A polícia prendeu os dois últimos investigados que estavam foragidos por suspeita de envolvimento em um plano do Primeiro Comando da Capital (PCC) para assassinar autoridades no interior de São Paulo. As prisões aconteceram nesta sexta-feira, 14, em Presidente Prudente e Álvares Machado, no interior de São Paulo.
Entre os alvos do grupo estava o promotor de Justiça Lincoln Gakiya, integrante do Grupo de Atuação Especial de Combate ao Crime Organizado (Gaeco) do Ministério Público de São Paulo e um dos principais investigadores do PCC no estado.
Com as novas prisões, as forças de segurança consideram encerrada a operação que, desde outubro de 2025, investigava a atuação de integrantes da facção na preparação dos ataques. Segundo a apuração, os criminosos mantinham uma estrutura para levantar informações sobre a rotina e os deslocamentos das autoridades.
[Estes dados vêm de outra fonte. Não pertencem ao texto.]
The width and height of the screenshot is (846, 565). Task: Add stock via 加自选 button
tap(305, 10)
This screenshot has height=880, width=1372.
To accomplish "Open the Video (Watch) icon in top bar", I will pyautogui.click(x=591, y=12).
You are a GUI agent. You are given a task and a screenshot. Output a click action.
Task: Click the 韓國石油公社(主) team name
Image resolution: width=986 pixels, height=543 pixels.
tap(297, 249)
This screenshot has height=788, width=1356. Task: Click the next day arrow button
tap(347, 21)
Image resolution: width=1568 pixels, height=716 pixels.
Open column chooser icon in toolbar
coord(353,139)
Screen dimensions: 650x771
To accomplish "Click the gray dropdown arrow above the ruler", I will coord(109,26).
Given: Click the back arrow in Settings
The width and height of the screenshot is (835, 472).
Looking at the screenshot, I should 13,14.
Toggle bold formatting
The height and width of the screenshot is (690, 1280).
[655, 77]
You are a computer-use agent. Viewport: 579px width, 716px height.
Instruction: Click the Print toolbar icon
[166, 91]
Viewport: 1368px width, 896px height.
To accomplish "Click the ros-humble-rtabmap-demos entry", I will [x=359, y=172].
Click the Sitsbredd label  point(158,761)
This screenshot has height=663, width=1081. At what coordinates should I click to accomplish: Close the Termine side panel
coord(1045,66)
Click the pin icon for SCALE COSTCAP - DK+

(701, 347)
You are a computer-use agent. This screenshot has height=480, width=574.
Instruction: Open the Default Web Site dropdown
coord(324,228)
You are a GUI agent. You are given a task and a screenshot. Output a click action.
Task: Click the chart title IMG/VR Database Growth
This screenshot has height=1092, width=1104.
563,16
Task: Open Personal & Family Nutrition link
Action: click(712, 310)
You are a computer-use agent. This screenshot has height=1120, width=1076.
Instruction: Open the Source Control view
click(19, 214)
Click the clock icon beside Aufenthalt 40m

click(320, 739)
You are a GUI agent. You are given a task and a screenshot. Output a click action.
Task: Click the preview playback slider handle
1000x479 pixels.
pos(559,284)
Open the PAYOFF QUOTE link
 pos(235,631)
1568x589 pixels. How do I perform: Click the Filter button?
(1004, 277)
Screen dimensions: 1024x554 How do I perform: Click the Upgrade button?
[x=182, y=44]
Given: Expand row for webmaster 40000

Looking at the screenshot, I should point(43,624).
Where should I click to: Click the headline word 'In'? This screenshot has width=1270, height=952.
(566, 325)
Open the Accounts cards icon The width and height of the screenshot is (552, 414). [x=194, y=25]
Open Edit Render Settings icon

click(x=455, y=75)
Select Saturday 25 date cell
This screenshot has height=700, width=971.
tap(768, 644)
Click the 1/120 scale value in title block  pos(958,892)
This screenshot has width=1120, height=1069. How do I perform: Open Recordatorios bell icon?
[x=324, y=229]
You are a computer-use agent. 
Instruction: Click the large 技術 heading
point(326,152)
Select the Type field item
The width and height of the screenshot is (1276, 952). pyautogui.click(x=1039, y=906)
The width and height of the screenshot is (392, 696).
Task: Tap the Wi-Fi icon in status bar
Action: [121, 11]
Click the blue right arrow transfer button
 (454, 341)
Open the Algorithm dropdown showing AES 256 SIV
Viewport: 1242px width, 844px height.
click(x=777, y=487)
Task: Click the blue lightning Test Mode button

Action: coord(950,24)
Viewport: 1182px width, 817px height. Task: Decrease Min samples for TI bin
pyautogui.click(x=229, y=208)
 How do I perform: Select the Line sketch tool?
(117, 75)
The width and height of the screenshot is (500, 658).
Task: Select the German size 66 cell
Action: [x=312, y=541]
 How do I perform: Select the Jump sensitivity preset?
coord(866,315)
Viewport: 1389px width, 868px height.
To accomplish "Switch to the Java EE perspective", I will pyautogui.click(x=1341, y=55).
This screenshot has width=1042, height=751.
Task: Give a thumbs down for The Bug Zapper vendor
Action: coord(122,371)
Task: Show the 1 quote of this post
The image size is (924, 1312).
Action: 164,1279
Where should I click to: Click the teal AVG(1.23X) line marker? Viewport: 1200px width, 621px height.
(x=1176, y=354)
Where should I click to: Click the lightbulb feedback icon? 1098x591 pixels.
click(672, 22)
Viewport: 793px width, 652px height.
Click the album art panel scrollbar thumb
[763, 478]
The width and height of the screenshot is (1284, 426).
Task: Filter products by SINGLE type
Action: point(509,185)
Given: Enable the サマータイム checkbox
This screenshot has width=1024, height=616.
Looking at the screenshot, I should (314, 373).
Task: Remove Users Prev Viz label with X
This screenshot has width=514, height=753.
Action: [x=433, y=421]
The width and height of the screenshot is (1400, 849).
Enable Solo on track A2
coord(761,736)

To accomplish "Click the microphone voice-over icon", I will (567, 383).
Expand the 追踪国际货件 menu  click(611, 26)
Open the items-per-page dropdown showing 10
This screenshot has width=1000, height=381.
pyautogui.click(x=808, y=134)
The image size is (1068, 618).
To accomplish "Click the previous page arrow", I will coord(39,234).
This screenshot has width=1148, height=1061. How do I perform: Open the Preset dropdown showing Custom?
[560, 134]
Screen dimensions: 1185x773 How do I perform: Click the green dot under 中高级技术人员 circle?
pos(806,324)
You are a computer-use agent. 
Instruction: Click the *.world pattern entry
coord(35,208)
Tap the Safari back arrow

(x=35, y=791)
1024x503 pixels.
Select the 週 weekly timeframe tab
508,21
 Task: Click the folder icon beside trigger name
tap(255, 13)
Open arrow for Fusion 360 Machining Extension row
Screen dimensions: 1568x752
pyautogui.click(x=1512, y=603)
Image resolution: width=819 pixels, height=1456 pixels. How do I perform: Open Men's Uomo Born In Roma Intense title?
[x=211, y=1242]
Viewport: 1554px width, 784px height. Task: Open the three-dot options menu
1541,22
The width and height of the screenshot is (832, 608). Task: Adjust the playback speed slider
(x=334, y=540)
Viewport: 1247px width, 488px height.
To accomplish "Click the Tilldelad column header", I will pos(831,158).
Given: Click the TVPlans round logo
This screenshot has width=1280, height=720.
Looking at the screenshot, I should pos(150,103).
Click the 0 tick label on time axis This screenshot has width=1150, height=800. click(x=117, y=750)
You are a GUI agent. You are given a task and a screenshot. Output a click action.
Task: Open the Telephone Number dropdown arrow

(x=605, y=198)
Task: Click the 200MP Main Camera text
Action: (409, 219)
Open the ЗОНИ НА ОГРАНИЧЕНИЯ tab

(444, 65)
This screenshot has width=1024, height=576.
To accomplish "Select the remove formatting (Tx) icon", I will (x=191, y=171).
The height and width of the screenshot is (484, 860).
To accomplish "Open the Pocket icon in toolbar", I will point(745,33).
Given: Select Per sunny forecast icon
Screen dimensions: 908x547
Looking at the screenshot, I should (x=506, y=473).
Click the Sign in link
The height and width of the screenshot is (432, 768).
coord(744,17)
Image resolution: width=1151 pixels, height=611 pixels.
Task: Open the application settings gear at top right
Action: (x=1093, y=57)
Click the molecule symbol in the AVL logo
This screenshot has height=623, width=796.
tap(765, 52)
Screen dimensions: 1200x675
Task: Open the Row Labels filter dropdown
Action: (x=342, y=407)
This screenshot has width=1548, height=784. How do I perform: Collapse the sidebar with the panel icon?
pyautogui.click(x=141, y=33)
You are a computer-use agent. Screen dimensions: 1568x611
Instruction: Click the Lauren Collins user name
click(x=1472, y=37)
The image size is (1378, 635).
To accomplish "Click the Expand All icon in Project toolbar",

O objetivo seria usar os dados obtidos para planejar a execução dos ataques. A investigação permitiu identificar os integrantes do grupo e interromper a ação antes que o plano chegasse à fase de execução. Os dois presos nesta sexta-feira foram localizados por equipes da Polícia Civil e da Polícia Militar. Eles eram considerados os últimos investigados ainda em liberdade.
A ofensiva contra a célula criminosa começou em outubro do ano passado. Ao longo da investigação, policiais realizaram diligências para identificar os envolvidos e reunir provas sobre a preparação dos ataques. Além de Gakiya, outro alvo identificado pela investigação foi um servidor ligado à administração penitenciária do Oeste Paulista.
Com a prisão dos dois últimos foragidos, a polícia deverá agora concentrar a apuração na análise das provas reunidas durante a operação e no andamento das ações penais contra os investigados.